- Shifting cultivation is expanding into intact forest frontiers in Laos, triggering a spike in associated carbon emissions, according to a new study based on satellite data.
- As the dominant land use type in Laos, shifting cultivation has affected roughly one-third of the country’s total land area over the past three decades, the study says.
- The study also highlights how fallow land, a vital carbon store in Laos, is increasingly undermined by farming practices characterized by shorter fallow periods.
- The authors say their data can be used by policymakers to design programs that support more sustainable forms of shifting cultivation.

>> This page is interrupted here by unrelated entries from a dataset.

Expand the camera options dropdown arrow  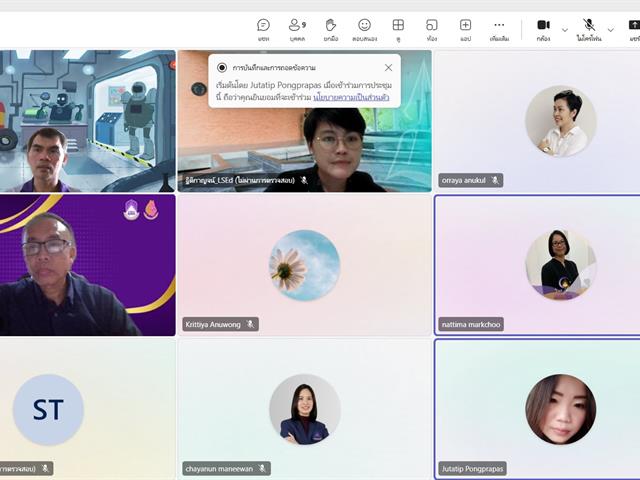click(565, 29)
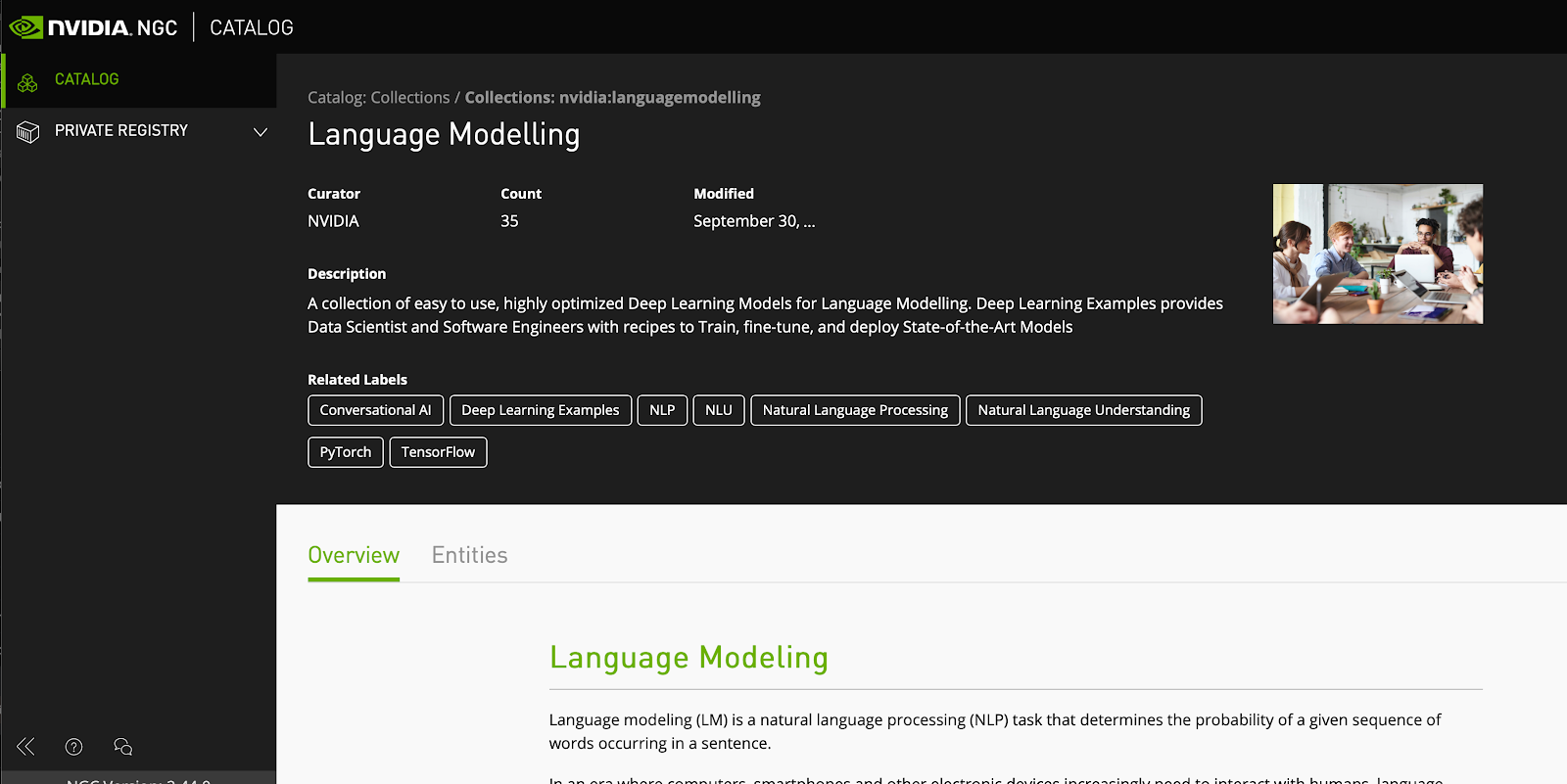
Task: Choose the Natural Language Processing label
Action: (x=854, y=410)
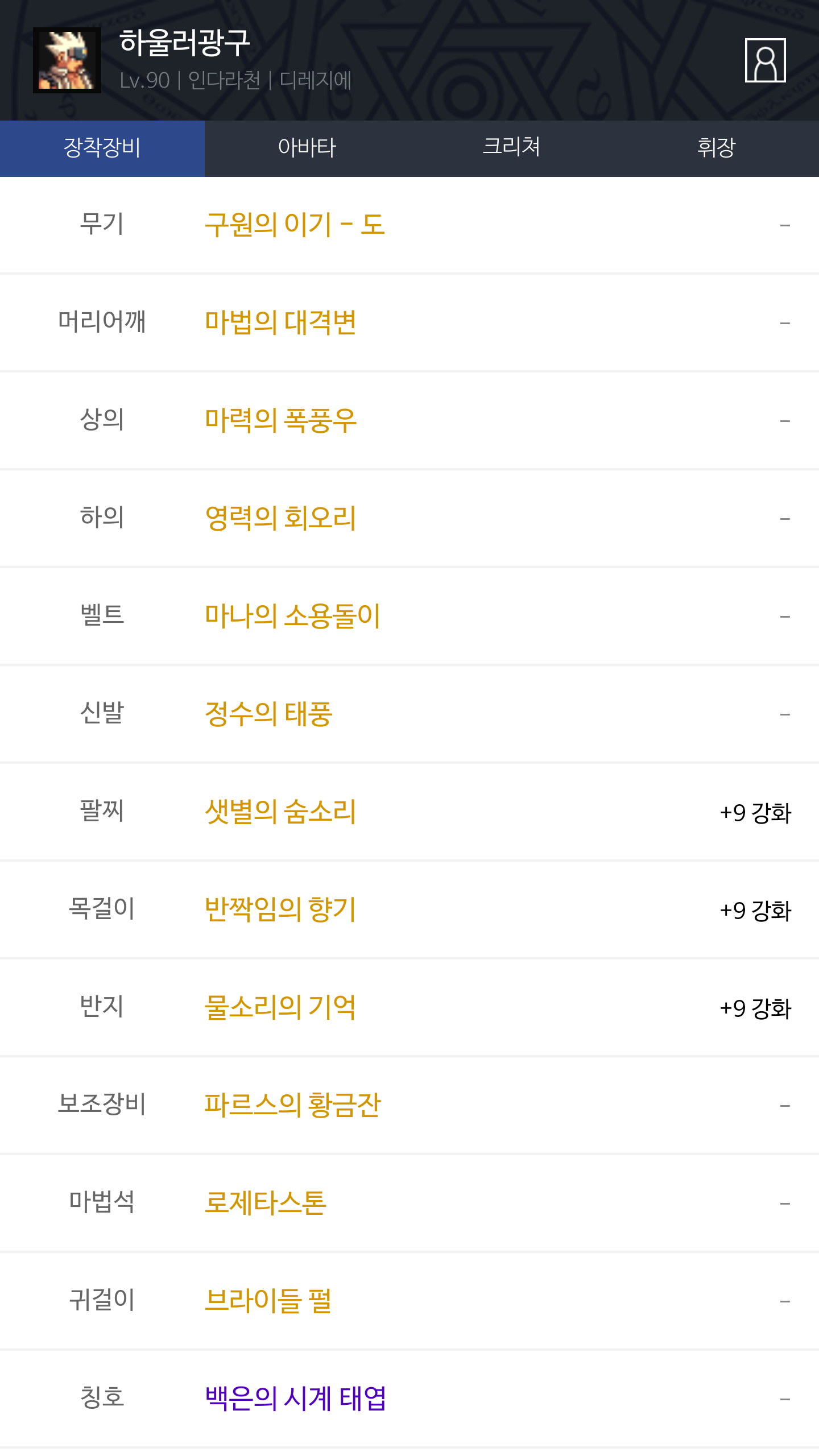Screen dimensions: 819x1456
Task: Open the 하울러광구 character avatar thumbnail
Action: [67, 60]
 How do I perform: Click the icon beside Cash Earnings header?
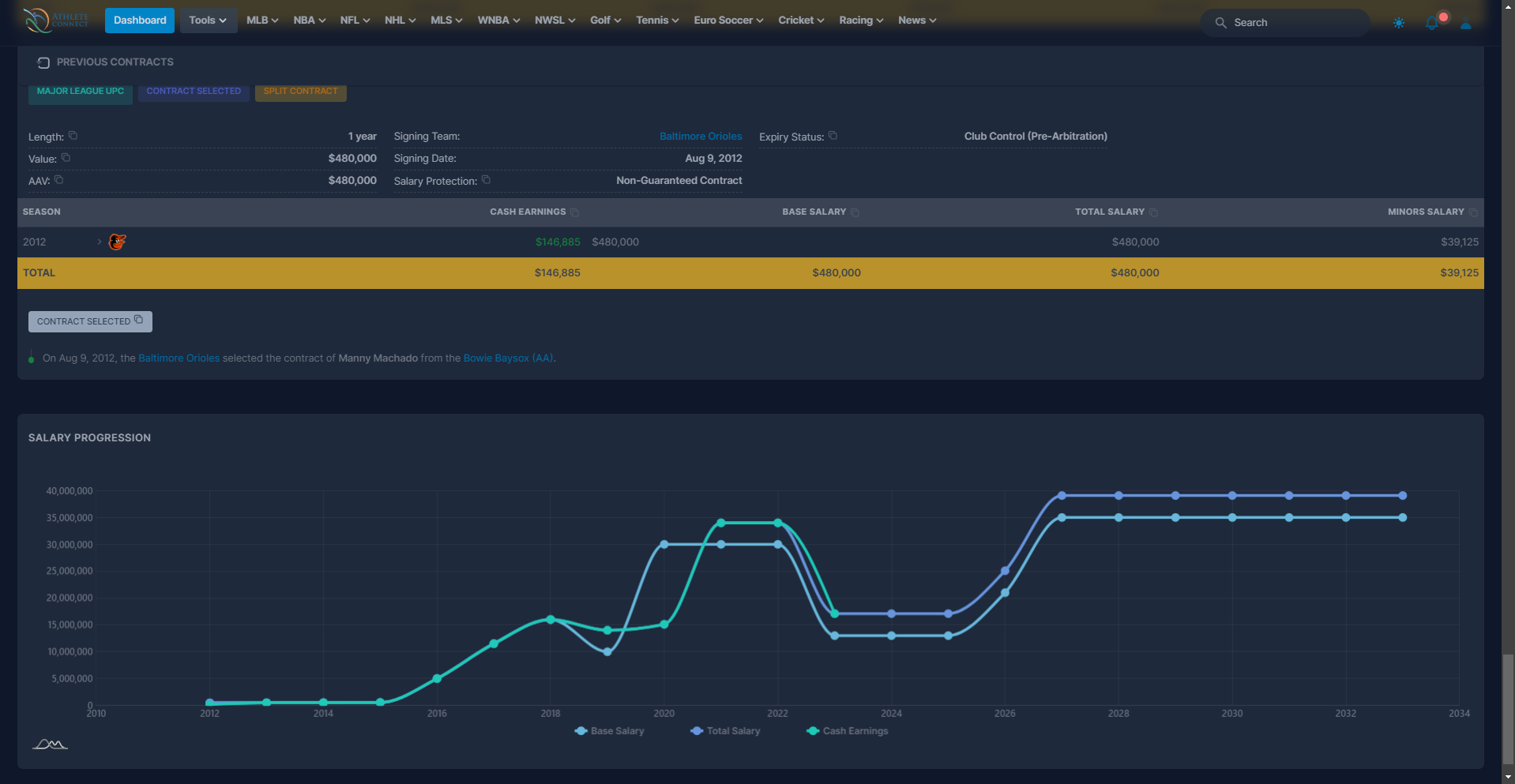(x=575, y=212)
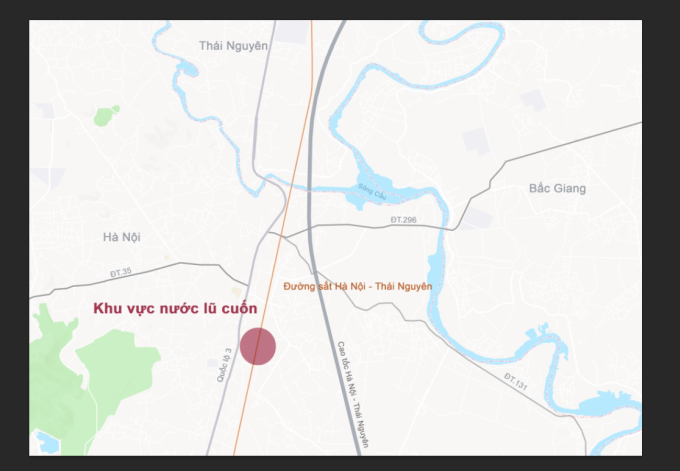
Task: Select the gray block northwest of Bắc Giang label
Action: point(476,141)
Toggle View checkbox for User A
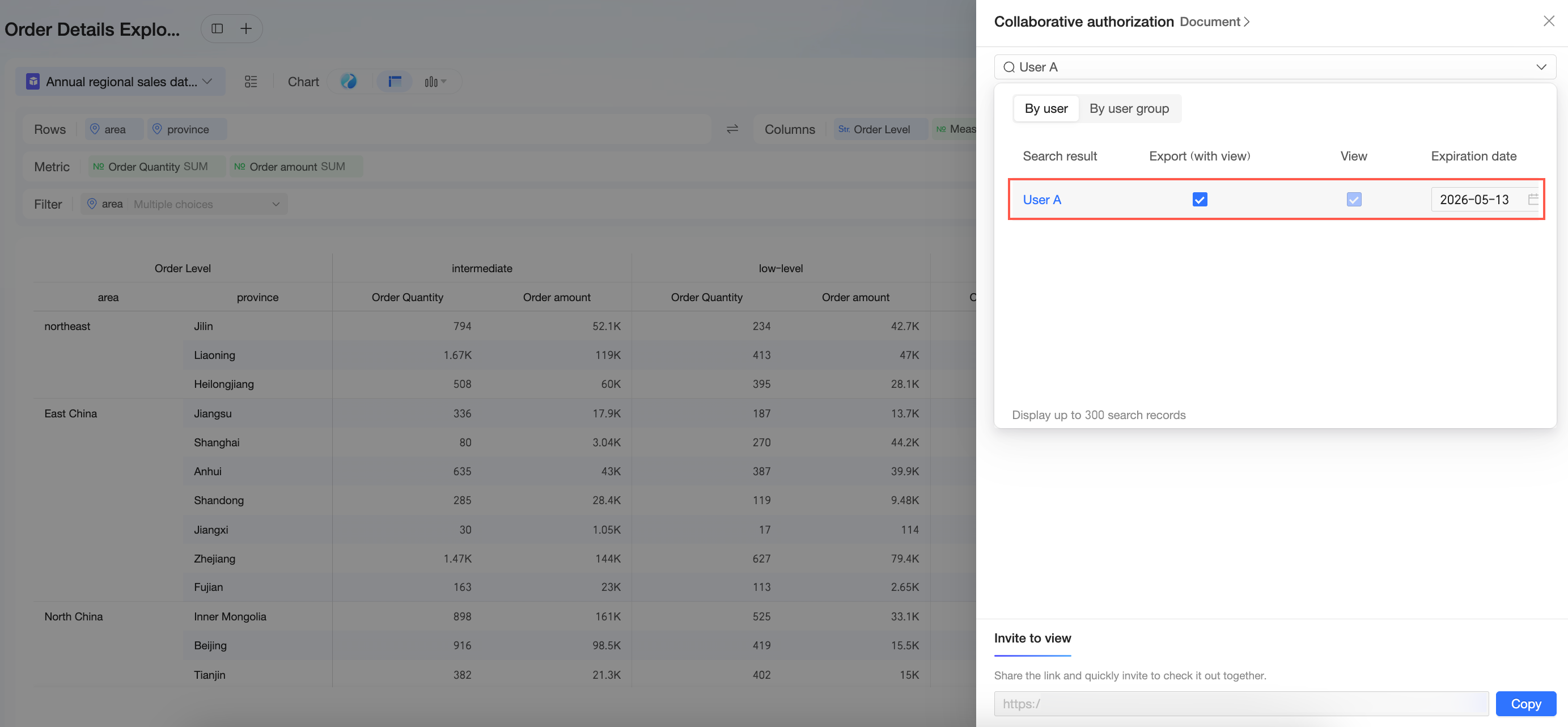 (x=1354, y=200)
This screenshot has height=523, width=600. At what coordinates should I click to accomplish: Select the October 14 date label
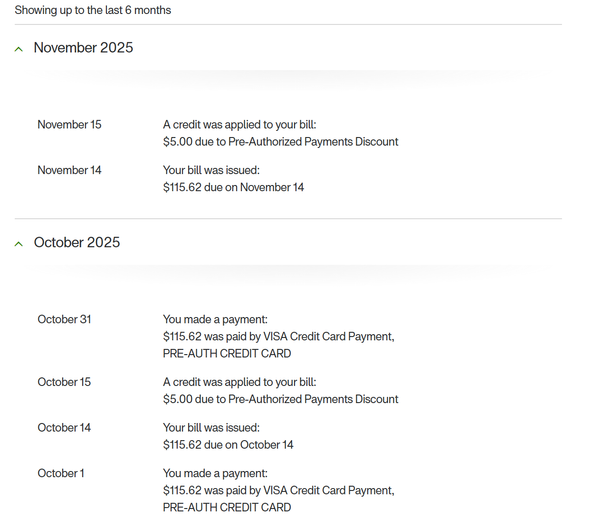coord(64,428)
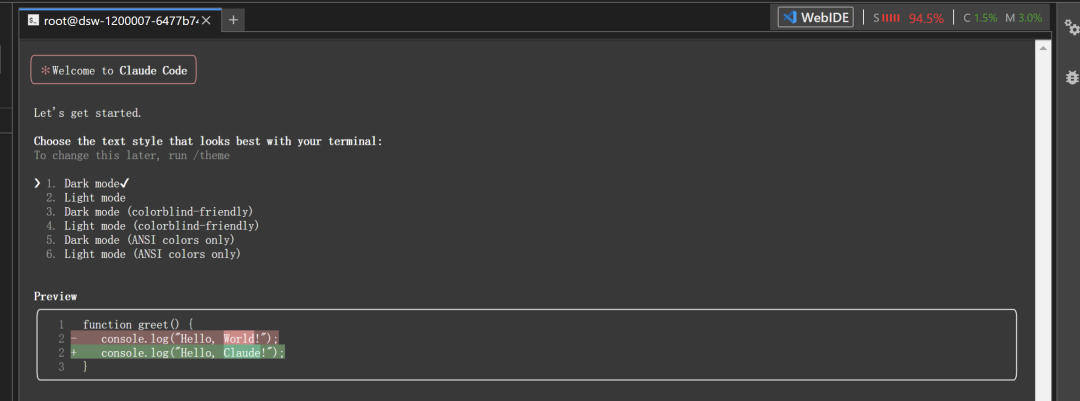Viewport: 1080px width, 401px height.
Task: Select the Light mode option
Action: tap(94, 198)
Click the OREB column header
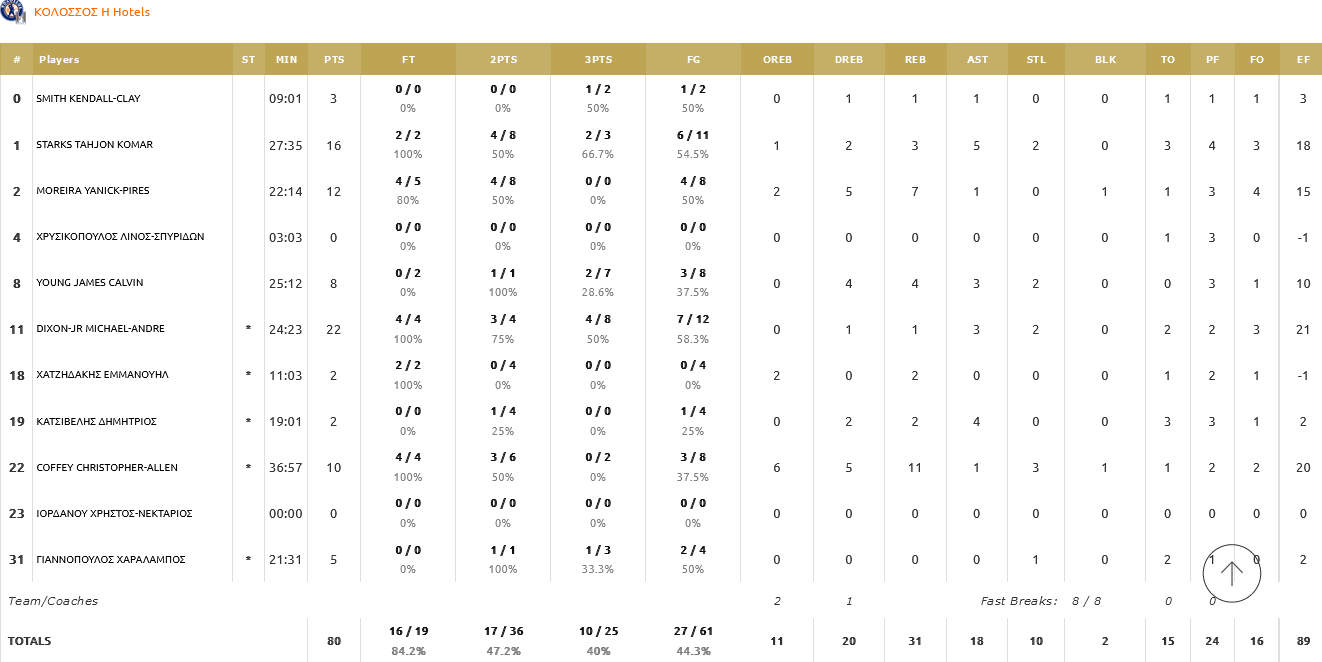 tap(777, 60)
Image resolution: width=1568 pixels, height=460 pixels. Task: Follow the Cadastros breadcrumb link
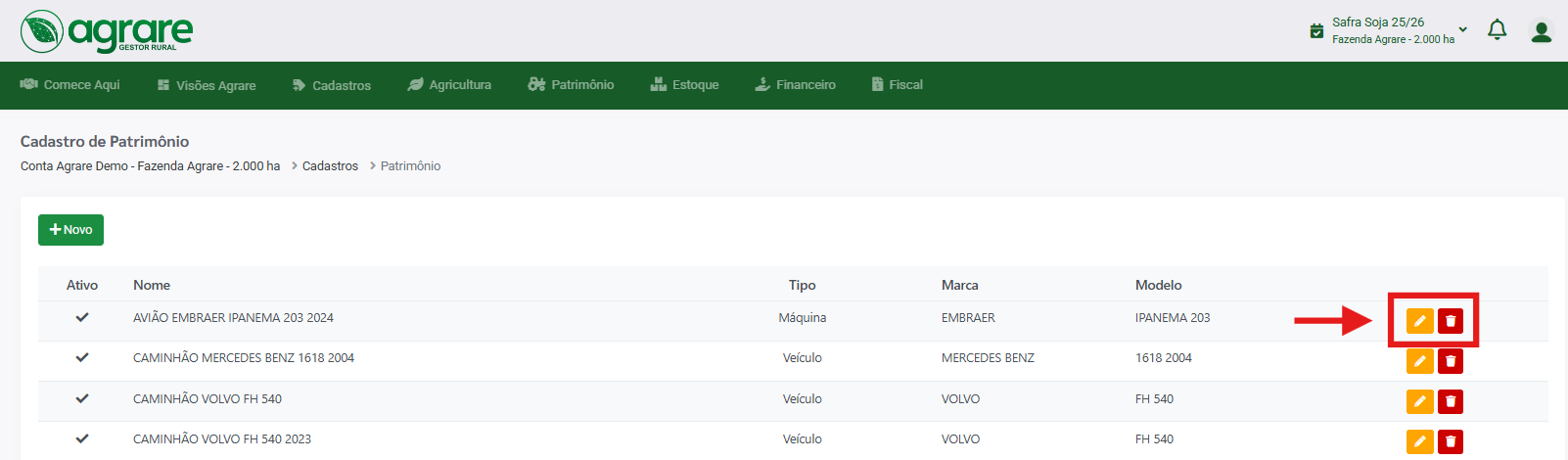(x=330, y=166)
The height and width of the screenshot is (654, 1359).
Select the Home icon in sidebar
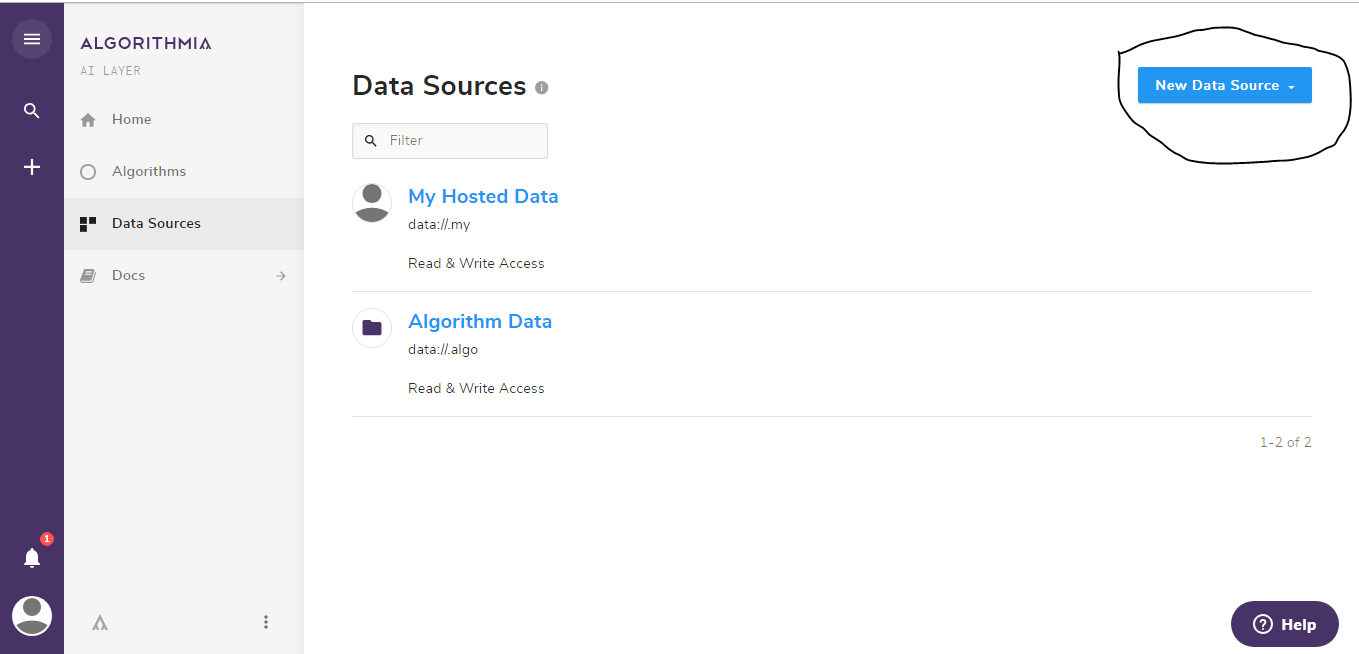tap(88, 118)
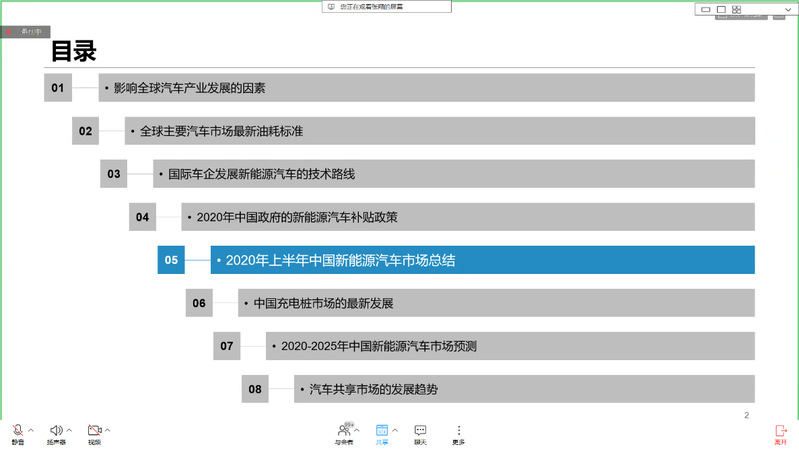Open the More options menu (更多)
This screenshot has height=449, width=799.
coord(458,430)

Experts urge that such interventions sensitively consider why remote communities might be forced to transition away from traditional, subsistence-based farming toward intensified systems.
As the government of Laos continues to prioritize a hydropower-heavy agenda to generate export revenues while striving toward greenhouse gas emissions reduction targets, it may be overlooking soaring carbon emissions from intact forest loss right under its nose.
A new study published in Environmental Research Letters indicates a recent expansion and intensification of shifting cultivation in Laos, resulting in direct loss of forests, degradation of important carbon sink ecosystems, and substantial increases in carbon emissions.
The findings build on research published earlier this year that used satellite data to map the extent of shifting cultivation in Laos between 1991 and 2020, revealing that it affected roughly one-third of the total land area of Laos over the past three decades.
Shifting cultivation is a type of rotational farming typically practiced by small-scale subsistence farmers. Also known as swidden agriculture, it involves clearing and burning a plot of land to fertilize the soil for growing crops. After a short period of cultivation, the land is left fallow and the farmer moves on to a new patch, affording the vegetation time to regenerate.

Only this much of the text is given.